Show every line of the data where the word "will" can be found.

───── Dataset entries ─────

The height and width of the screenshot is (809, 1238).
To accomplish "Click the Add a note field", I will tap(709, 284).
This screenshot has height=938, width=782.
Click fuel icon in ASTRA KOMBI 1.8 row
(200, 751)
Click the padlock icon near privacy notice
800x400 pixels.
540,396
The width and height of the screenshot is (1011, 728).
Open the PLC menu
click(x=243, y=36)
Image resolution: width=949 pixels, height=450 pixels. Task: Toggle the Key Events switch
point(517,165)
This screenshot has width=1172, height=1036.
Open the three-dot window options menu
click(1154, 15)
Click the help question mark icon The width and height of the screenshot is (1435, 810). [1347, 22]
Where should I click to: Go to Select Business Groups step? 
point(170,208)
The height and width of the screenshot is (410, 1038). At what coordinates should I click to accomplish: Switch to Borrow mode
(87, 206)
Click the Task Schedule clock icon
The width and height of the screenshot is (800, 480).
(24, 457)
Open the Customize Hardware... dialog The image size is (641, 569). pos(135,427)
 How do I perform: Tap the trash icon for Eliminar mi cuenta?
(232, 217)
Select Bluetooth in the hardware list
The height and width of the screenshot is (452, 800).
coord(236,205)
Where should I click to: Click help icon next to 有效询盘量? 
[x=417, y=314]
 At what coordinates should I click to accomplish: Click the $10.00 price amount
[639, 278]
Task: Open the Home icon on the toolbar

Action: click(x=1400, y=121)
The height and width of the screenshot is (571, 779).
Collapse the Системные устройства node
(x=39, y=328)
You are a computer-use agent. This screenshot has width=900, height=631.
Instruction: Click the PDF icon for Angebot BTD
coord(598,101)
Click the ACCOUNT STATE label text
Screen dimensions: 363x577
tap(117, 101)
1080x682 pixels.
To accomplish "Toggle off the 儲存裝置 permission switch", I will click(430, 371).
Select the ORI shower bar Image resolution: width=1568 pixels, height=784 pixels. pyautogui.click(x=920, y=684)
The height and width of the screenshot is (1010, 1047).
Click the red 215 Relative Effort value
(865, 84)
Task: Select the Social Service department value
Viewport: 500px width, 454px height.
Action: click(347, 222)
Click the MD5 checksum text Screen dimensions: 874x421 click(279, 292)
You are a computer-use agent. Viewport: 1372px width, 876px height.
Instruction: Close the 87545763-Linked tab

─────

Exercise output:
To accomplish "Click the Add a note field", I will tap(709, 284).
To accomplish "Toggle off the 儲存裝置 permission switch", I will click(430, 371).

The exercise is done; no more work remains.